=== EXERCISE TEXT ===
----------

Recombinant vesicular stomatitis virus (VSV) G was replaced by expressing both eGFP and EBOV GPe△muc (rVSV-EBOV) as described previously (Wong et al. 2014). For neutralization assay, BHK-21 cells were seeded at 2.0 × 10⁴ cells per well and cultured overnight in Eagle's minimal essential medium (EMEM) supplemented with 10% fetal bovine serum (FBS), 100 I.U./mL penicillin and 100 μg/mL streptomycin at 37 ℃ in an incubator containing 5% CO₂. After about 24 h, rVSV-EBOV was incubated with serial two-fold diluted S5 at an initial concentration of 5 μmol/L in serum-free EMEM for 1 h at 37 ℃ before infection. An EBOV neutralizing antibody mAb114 single-chain format scFv-114, and the C-sdAb scaffold were used as positive control and negative control, respectively. The amount of viruses used for infection was determined to achieve approximately 70% final infection in the control well without antibody (MOI = 0.2 infectious units per cell). The virus-antibody mixture with equal volume was incubated with cells in EMEM supplemented with 2% FBS at 37 ℃ and 5% CO₂ for 24 h before cells were fixed. Images were captured by a fluorescence microscope (Leica). The neutralization ability of M24 was also tested with the same method at the initial concentration of 1.5 μmol/L, and the dilution was performed with a three-fold gradient. The percentages of infected cells were measured using Operetta High Content Imaging System (Perkin-Elmer). Data for neutralization were presented with the percentage of inhibition relative to control cells treated with rVSV-EBOV.

Neutralization assays involving infectious viruses were performed at the BSL-4 facility in Wuhan Institute of Virology, Chinese Academy of Sciences. Authentic EBOV (Zaire ebolavirus) was used to test the neutralization activity of M24. Vero E6 cells were seeded at 1.5 × 10⁴ cells per well in the inner 60 wells of 96-well plates (Biofile) for 24 h prior to virus infection. Serial three-fold diluted antibodies were mixed with equal volume of authentic EBOV (1500 ffu), and incubated at 37 ℃ for 1 h before being adding to cells. Cells were fixed at 48 h post infection, and determined by indirect immunofluorescence assay using rabbit polyclonal antibody against EBOV NP protein (gift from Professor Zheng-Li Shi, Wuhan Institute of Virology, Chinese Academy of Science) and Alexa Fluor 488 labeled goat anti-rabbit IgG as the secondary antibody (Proteintech). Data were analyzed using Operetta High Content Imaging System (Perkin-Elmer) as described above.

GPe△muc was immobilized at 8 μg/mL in 96 half-well plates (Corning) at 4 ℃ overnight. Serial ten-fold dilutions of competitive antibodies beginning at 2 μmol/L were mixed with 1 nmol/L of M24 with equal volumes, and the mixture was then added to wells. HRP-conjugated anti-flag (Sigma) was used as the secondary antibody and subsequent work was performed in standard methods.

----------

=== WHAT IS NEEDED ===
Translate this sentence from the neutralization assay text into Spanish: "Authentic EBOV (Zaire ebolavirus) was used to test the neutralization activity of M24."

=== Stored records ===
----------

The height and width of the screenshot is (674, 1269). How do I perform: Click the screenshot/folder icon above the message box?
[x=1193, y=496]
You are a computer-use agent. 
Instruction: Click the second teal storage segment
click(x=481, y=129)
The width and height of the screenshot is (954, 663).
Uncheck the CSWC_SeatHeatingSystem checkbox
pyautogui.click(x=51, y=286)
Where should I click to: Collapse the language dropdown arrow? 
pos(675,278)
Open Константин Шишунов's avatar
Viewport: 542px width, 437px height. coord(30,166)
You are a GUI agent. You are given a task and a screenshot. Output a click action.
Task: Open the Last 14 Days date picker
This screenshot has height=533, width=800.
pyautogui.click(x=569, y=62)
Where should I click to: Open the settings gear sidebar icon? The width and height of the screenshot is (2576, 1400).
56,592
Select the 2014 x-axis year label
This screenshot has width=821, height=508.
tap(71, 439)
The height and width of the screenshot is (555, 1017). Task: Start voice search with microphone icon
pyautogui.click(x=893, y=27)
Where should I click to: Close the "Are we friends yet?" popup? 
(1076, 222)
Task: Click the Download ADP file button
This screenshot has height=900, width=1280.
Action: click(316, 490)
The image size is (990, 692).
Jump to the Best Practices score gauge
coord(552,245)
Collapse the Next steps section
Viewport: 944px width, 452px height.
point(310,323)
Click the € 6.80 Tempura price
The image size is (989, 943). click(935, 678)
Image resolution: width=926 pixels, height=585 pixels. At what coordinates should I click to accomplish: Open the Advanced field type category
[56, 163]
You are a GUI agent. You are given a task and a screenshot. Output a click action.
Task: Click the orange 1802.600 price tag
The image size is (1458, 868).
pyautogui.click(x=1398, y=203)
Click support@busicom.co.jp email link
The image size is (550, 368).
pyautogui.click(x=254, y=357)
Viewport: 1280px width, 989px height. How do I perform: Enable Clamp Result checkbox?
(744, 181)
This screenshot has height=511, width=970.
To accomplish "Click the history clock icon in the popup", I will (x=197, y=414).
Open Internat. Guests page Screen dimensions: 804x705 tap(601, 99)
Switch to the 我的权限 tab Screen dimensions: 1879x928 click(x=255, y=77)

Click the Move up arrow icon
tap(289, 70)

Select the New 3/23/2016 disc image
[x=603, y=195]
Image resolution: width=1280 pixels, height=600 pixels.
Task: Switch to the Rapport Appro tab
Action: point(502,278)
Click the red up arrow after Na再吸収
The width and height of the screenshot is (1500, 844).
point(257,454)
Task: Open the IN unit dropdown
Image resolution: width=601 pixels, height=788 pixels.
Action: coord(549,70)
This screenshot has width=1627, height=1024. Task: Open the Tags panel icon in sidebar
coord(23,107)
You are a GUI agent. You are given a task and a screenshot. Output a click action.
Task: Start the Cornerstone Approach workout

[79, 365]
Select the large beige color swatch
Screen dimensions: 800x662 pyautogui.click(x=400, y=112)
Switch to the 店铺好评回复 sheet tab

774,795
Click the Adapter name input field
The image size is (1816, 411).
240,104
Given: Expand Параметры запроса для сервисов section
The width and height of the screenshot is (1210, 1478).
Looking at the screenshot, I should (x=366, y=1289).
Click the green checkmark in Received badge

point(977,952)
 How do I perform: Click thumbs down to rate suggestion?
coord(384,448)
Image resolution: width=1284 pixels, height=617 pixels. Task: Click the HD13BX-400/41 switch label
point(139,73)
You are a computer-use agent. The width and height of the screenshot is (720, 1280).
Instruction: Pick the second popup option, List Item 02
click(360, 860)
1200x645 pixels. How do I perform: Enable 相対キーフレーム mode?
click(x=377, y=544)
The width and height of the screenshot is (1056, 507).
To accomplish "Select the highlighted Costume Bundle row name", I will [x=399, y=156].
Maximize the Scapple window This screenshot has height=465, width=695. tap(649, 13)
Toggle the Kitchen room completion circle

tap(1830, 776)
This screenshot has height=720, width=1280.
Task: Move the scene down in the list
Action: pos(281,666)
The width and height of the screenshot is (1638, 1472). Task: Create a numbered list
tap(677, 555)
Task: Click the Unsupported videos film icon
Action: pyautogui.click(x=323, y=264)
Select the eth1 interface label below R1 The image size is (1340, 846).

----------

=== FINAL ANSWER ===
Se utilizó EBOV auténtico (Zaire ebolavirus) para evaluar la actividad neutralizante de M24.